[Entries for locating words and elements]
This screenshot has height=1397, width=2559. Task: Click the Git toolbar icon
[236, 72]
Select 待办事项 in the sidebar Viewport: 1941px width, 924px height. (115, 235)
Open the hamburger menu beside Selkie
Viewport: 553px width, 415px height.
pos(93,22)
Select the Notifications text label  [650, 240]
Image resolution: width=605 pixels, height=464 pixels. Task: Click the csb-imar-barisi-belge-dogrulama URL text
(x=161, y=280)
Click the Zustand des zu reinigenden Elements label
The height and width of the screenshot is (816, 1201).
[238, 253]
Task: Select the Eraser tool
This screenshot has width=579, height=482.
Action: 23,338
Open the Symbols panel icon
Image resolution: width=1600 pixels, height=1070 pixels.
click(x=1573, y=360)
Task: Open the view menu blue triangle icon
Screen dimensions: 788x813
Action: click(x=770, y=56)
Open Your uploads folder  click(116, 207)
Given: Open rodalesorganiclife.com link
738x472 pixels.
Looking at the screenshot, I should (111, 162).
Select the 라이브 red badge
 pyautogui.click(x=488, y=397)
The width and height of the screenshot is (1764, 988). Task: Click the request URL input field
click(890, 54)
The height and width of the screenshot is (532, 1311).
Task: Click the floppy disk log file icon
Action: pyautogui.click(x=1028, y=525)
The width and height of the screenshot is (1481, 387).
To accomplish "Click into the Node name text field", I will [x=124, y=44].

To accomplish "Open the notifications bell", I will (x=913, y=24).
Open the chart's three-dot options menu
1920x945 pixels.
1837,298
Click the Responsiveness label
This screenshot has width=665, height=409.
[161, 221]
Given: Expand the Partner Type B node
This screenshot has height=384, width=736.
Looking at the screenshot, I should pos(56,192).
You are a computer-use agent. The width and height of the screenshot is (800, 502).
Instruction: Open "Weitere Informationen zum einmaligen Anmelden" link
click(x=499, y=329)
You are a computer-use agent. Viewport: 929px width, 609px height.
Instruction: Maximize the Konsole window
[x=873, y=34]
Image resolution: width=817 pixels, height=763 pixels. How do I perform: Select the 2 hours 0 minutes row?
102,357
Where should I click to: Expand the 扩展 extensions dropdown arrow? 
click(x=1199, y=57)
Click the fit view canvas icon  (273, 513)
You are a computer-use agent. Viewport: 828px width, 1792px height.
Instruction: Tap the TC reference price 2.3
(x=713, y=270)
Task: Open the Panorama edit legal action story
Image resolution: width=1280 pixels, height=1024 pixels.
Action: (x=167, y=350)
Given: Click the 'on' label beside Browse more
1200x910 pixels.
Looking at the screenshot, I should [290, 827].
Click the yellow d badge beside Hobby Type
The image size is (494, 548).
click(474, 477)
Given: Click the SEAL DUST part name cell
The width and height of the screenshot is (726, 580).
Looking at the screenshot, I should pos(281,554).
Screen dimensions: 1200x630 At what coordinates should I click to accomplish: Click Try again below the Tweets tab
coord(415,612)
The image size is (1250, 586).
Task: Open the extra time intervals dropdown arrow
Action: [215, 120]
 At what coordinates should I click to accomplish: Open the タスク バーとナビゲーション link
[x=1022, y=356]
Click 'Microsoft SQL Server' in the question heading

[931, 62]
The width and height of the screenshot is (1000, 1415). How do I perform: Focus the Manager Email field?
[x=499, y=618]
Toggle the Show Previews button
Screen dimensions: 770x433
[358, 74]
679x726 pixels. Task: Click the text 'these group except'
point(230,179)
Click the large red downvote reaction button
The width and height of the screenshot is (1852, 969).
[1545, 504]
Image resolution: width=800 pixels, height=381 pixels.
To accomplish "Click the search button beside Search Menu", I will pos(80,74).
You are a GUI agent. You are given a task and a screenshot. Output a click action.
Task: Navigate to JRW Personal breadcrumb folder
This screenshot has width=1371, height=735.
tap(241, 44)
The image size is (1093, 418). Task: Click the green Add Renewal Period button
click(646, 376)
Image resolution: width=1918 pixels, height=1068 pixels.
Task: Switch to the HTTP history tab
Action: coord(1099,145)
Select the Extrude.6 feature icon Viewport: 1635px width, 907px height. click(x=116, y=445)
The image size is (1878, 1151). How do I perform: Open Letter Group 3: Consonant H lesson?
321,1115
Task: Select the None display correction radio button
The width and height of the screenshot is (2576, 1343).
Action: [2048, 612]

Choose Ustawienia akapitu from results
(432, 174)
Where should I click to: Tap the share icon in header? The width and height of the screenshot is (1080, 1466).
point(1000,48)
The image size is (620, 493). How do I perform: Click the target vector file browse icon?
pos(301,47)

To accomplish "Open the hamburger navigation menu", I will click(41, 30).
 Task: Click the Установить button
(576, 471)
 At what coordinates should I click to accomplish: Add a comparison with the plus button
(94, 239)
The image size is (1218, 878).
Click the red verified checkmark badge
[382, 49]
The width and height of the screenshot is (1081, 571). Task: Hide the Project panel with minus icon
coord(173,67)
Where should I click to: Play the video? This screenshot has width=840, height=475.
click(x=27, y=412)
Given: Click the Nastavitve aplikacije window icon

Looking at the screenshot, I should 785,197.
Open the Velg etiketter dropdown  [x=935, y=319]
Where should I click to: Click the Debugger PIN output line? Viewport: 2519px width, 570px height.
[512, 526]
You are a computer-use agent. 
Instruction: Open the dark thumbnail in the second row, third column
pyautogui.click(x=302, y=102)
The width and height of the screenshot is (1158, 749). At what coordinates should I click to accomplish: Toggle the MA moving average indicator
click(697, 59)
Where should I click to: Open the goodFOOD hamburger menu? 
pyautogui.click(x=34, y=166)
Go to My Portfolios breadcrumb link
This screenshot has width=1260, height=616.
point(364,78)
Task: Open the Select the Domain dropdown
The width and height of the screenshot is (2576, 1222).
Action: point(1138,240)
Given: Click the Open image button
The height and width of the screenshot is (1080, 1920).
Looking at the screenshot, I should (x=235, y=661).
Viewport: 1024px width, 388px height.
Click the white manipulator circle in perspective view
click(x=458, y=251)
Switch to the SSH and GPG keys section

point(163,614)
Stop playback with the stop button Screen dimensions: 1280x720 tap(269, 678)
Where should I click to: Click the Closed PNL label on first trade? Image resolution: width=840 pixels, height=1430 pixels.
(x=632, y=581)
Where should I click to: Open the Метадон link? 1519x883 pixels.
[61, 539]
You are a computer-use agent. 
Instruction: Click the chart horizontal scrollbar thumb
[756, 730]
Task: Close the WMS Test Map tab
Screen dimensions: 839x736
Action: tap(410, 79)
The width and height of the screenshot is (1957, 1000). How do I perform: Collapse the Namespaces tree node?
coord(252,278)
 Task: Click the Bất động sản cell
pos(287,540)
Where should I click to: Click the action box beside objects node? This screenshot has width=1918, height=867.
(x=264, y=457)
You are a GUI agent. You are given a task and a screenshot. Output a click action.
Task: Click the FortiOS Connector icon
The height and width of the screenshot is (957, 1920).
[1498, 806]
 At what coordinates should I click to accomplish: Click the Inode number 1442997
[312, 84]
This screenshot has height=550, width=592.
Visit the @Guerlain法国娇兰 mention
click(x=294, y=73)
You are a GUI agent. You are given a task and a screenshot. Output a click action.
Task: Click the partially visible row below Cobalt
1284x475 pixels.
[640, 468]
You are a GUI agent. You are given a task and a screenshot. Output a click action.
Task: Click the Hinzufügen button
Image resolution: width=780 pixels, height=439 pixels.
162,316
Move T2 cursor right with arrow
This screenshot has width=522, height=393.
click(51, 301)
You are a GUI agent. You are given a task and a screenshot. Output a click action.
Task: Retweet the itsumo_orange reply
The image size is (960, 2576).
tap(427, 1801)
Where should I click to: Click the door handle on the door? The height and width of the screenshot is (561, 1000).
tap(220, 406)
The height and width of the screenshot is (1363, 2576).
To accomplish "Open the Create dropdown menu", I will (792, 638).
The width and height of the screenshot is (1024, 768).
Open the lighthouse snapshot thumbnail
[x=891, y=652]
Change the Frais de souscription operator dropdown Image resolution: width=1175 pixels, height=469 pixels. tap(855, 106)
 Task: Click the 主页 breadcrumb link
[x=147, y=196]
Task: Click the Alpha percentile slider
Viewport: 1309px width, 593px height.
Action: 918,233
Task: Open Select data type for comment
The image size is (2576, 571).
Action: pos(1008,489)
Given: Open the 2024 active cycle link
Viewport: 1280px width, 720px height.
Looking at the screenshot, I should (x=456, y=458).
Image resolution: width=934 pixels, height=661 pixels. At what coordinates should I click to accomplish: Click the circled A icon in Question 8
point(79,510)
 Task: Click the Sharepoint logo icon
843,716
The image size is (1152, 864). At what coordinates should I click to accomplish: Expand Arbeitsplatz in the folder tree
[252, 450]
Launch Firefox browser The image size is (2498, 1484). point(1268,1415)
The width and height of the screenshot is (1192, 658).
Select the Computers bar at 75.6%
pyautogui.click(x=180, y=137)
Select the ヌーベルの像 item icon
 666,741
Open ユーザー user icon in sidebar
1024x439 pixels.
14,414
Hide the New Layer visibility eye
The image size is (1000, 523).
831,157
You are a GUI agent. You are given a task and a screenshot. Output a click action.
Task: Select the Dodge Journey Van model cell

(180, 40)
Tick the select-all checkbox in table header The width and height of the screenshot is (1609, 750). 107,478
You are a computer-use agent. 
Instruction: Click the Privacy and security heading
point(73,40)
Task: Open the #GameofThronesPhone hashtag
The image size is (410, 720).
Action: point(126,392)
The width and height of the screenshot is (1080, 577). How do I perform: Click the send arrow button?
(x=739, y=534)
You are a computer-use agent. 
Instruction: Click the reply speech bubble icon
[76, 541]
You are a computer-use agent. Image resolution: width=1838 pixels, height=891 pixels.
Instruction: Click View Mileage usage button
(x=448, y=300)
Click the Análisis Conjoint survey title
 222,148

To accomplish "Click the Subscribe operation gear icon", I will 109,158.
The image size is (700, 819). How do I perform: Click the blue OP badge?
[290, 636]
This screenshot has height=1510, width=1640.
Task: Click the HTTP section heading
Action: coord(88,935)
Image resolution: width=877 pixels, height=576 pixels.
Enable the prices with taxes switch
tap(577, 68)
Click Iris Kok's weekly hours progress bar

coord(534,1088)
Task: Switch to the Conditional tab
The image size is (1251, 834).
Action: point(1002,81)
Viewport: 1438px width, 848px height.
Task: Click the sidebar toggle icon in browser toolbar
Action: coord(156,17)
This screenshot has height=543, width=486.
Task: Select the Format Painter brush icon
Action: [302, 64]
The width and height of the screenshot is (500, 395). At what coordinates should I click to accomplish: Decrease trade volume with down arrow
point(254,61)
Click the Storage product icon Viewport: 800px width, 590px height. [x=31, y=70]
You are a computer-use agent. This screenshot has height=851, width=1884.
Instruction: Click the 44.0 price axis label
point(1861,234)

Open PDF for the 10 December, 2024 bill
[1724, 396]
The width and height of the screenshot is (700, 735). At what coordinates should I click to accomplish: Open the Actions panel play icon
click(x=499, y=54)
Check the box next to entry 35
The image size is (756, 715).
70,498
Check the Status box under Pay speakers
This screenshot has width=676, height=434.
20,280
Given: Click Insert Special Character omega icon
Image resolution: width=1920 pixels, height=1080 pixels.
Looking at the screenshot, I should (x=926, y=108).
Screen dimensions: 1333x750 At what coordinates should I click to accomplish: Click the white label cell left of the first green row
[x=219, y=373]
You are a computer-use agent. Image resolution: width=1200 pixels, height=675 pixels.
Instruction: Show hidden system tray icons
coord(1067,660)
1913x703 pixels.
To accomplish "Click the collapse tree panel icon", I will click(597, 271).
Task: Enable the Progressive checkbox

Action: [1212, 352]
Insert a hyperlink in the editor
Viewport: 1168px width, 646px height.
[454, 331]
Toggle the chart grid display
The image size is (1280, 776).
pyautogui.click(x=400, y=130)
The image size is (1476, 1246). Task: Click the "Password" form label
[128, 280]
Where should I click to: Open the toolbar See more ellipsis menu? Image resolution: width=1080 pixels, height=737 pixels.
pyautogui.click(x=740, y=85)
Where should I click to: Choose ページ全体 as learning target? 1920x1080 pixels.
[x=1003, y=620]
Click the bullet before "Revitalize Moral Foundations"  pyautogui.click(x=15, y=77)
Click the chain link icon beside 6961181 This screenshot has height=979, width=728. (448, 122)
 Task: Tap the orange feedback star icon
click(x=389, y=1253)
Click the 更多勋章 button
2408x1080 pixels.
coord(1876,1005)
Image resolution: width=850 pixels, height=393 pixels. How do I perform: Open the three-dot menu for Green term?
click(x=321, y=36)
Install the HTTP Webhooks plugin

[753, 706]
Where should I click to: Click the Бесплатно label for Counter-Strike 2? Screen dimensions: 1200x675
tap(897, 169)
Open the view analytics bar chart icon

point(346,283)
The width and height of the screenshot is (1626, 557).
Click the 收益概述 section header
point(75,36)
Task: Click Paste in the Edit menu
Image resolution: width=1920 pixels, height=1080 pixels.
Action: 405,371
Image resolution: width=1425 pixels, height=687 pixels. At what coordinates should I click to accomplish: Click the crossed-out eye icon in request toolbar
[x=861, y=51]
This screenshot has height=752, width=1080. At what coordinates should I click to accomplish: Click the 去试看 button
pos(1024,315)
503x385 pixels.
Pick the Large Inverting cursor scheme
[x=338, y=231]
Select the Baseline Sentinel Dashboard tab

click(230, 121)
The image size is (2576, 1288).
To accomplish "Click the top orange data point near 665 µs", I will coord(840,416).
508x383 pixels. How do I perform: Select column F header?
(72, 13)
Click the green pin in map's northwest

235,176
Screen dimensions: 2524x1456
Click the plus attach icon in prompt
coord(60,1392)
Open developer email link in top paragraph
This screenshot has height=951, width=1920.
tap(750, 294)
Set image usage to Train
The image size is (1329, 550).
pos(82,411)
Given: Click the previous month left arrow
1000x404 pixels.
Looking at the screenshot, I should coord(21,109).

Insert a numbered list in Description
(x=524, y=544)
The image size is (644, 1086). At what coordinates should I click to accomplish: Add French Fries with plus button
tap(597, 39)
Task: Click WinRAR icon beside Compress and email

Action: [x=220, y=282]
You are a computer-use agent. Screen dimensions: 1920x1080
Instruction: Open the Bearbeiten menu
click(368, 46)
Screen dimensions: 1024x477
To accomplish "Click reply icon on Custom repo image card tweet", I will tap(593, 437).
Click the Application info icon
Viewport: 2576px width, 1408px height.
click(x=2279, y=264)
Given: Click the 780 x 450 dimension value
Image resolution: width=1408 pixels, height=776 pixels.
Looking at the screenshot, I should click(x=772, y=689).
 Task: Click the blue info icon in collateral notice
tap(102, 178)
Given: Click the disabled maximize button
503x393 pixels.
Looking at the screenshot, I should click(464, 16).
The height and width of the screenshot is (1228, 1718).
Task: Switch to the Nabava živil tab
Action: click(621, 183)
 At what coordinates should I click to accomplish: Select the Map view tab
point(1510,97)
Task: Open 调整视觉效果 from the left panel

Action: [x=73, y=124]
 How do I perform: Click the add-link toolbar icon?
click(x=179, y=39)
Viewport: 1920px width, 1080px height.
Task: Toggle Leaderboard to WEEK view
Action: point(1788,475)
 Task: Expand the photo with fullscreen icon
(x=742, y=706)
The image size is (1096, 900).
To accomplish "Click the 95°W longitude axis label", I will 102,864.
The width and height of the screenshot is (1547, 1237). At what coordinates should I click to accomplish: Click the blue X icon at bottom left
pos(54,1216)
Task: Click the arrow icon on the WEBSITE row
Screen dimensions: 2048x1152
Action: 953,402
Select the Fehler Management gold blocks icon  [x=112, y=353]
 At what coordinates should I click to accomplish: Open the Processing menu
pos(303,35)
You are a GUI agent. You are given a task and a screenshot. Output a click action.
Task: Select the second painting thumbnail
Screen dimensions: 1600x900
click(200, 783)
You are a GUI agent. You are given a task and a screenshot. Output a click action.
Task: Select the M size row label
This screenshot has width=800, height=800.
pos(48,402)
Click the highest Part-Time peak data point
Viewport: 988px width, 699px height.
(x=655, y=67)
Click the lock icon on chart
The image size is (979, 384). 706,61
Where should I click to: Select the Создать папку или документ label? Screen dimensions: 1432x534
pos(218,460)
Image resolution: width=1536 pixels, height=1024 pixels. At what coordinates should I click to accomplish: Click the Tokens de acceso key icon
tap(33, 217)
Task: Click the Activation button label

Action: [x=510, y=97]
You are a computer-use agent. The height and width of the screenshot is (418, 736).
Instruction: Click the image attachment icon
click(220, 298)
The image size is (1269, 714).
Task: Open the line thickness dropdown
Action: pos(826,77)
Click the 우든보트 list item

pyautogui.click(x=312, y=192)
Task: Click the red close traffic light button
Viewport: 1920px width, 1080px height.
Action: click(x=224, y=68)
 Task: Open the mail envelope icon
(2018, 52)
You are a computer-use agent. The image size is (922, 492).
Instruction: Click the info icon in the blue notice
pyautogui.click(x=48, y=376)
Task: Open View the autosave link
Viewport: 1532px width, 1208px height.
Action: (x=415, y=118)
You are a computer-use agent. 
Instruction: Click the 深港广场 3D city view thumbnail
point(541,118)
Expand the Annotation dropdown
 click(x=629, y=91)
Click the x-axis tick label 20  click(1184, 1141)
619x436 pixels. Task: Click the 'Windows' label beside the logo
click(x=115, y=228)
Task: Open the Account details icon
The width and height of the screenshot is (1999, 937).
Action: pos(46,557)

## EXERCISE DIRECTIONS
Duplicate the lines of the entries above from the line containing "Given: Open the 2024 active cycle link" through the line containing "Launch Firefox browser", inclusive.

## EXERCISE ANSWER
Given: Open the 2024 active cycle link
Viewport: 1280px width, 720px height.
Looking at the screenshot, I should (x=456, y=458).
Image resolution: width=934 pixels, height=661 pixels. At what coordinates should I click to accomplish: Click the circled A icon in Question 8
point(79,510)
 Task: Click the Sharepoint logo icon
843,716
The image size is (1152, 864). At what coordinates should I click to accomplish: Expand Arbeitsplatz in the folder tree
[252, 450]
Launch Firefox browser The image size is (2498, 1484). point(1268,1415)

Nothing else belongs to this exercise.